» Entries shown
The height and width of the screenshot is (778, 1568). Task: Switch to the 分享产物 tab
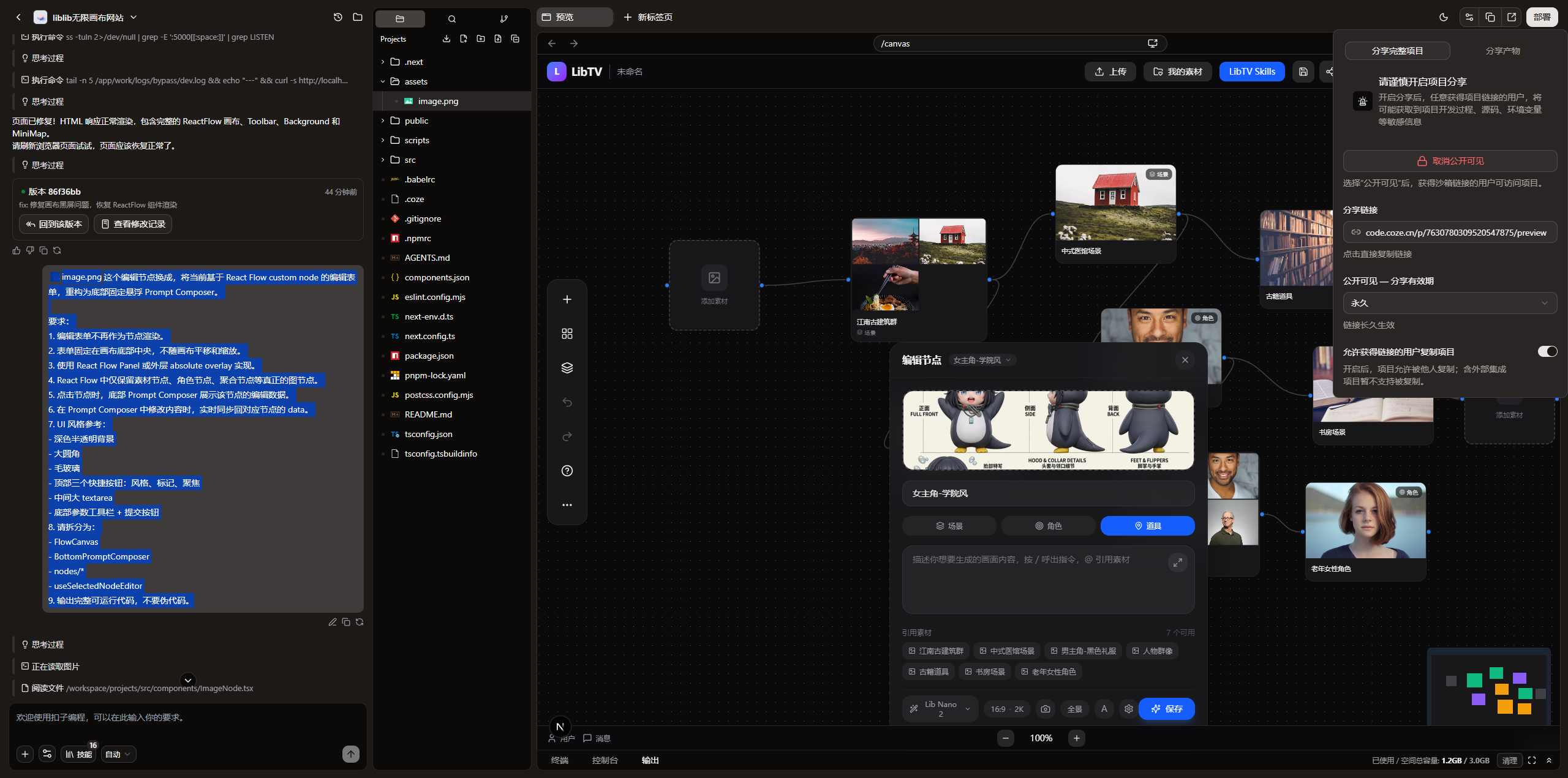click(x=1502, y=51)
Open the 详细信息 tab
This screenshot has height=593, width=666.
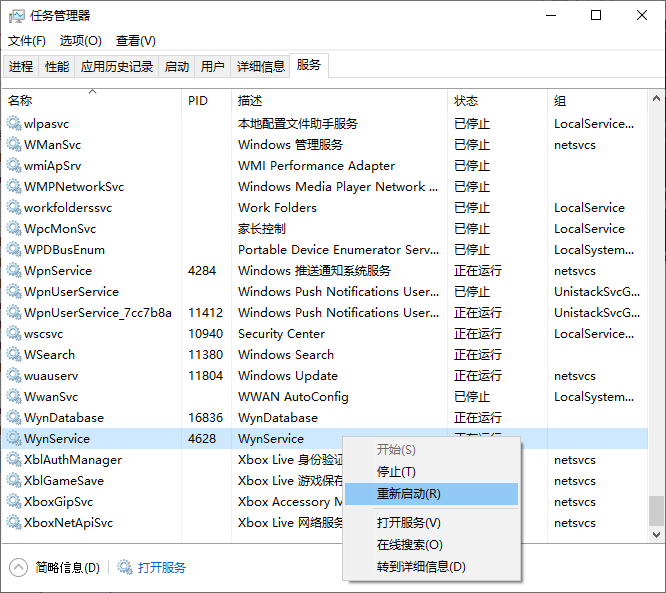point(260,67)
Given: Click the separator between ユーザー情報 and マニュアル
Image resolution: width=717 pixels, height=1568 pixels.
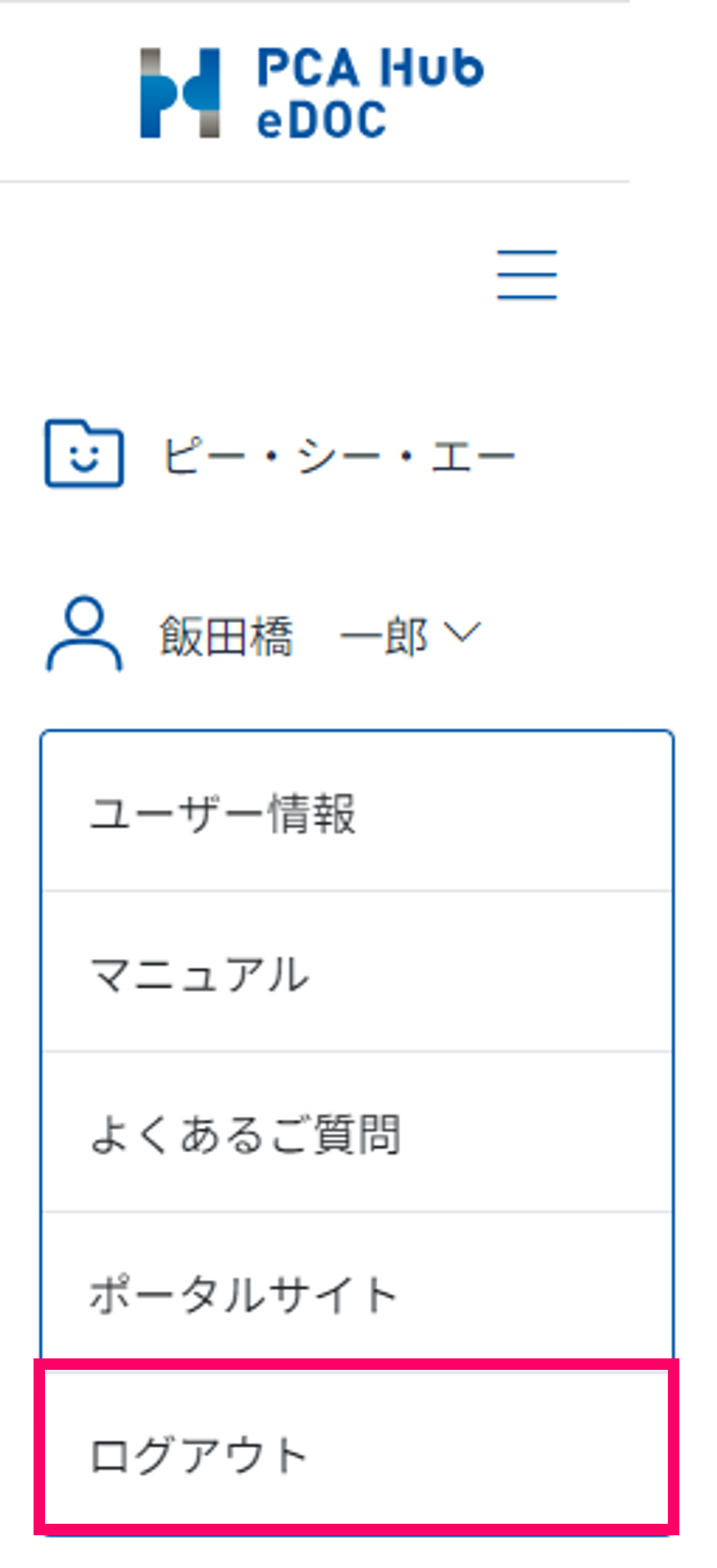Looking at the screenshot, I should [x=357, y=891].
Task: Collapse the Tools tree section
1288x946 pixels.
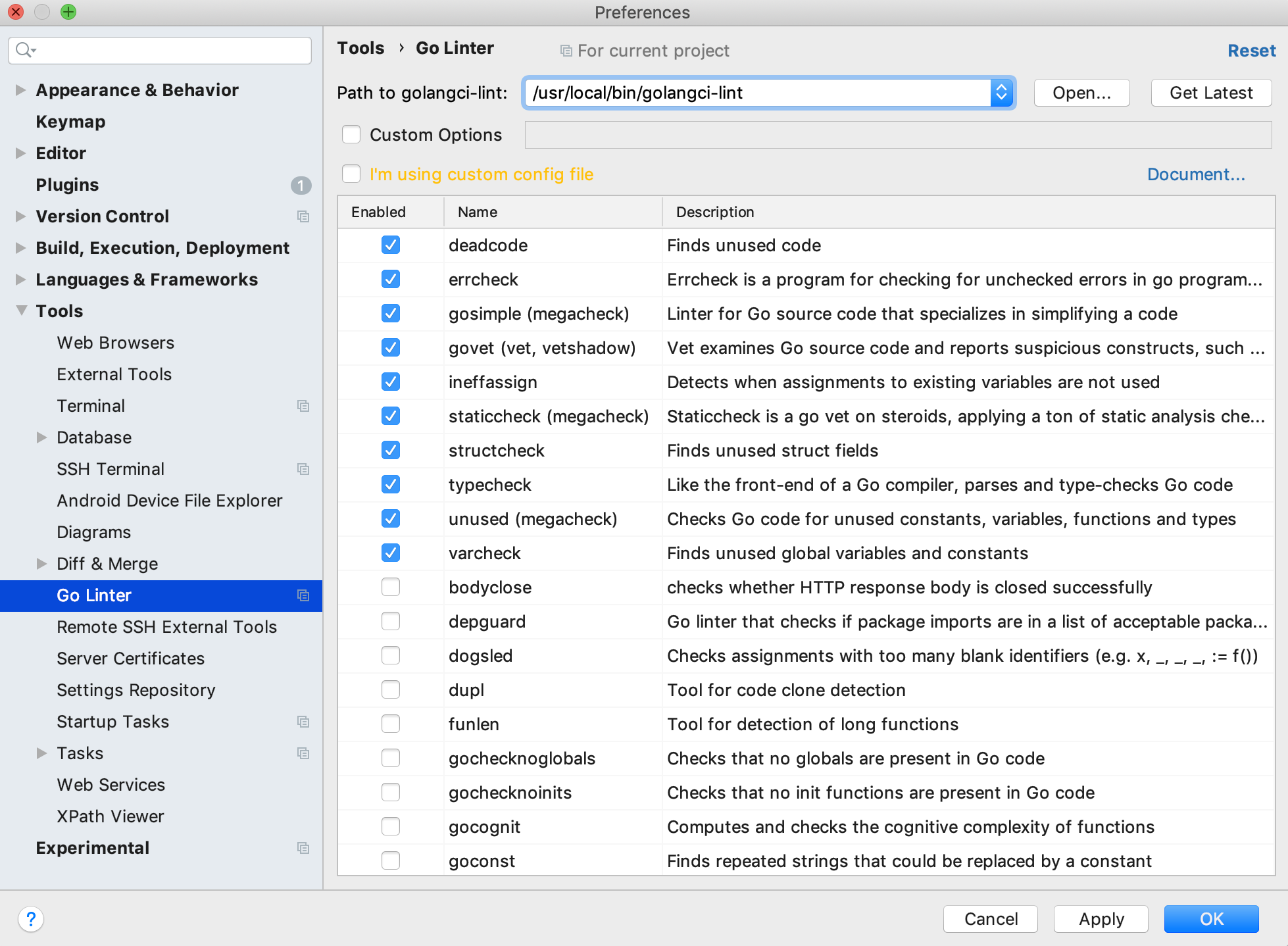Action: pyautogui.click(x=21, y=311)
==
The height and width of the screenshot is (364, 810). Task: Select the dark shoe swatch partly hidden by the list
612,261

» Instructions for the task
Replace "Collapse" with "Expand" in the lines from the one holding "Task: Collapse the Tools tree section" through the one holding "Action: pyautogui.click(x=21, y=311)", inclusive, and give only those lines, changing nothing else and leaving out the pictures.

» Exercise response
Task: Expand the Tools tree section
1288x946 pixels.
Action: pyautogui.click(x=21, y=311)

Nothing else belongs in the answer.